## start Excerpt provided

I went back to #flatpak:matrix.org and asked around and barthalion helpedfully noted that apps using Electron usually didn't retain their debugging symbols.

I tried to build a local version of that under my own dbg branch, and then rebuilt my local dbg build of im.riot.Riot using that dbg branch of Electron2, but they were still missing.  Hmm.

Detour 2.1: successfully including debugging symbols from a base image

After some more reading, I found this very helpful blog post by Redhat's Stefan Hajnoczi, and a helpful digging deeper into Flatpak builder docs:

So I was finally able to test Element with libnotify debugging info by:

  1. Adding the following to my im.riot.Riot.yaml, telling it to actually use the Debug extension for org.electronjs.Electron2.BaseApp (using the flathub version, rather than my dbg build):
    base-extensions:
    app-id: im.riot.Riot
    branch: dbg
    base: org.electronjs.Electron2.BaseApp
    base-version: '23.08'
    base-extensions:
      - org.electronjs.Electron2.BaseApp.Debug
    runtime: org.freedesktop.Platform
    ...

## end Excerpt provided
## start Dataset section

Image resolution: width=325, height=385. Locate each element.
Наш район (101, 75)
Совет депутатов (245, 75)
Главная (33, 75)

## end Dataset section

-- List of tasks --
a) In the Flatpak debugging excerpt, who pointed out that apps using Electron usually didn't keep their debugging symbols?
b) Rewrite the part of the Flatpak debugging excerpt that opens with the words containing "I went back" and closes with "their debugging symbols.", swapping "barthalion" for "someone".
c) Extend the Flatpak debugging excerpt, picking up after its last line.

-- Written responses --
a) barthalion

b)
I went back to #flatpak:matrix.org and asked around and someone helpedfully noted that apps using Electron usually didn't retain their debugging symbols.

c)
  2. actually locally installing the Debug extension of my locally-built dbg build (thanks to Stefan Hajnoczi's blog post above!).  From my local git repo,
    [im.riot.Riot]$ flatpak install --user im.riot.Riot.Debug
    [im.riot.Riot]$ flatpak install --user --reinstall --assumeyes "$(pwd)/.flatpak-builder/cache" im.riot.Riot.Debug

Repeating earlier steps to run gdb and catch the crash, I got to:

...
[New Thread 0x7f61bff1b6c0 (LWP 184)]
(element-desktop:4): libnotify-WARNING **: 18:20:44.116: Running in confined mode, using Portal notifications. Some features and hints won't be supported
Thread 1 "element-desktop" received signal SIGSEGV, Segmentation fault.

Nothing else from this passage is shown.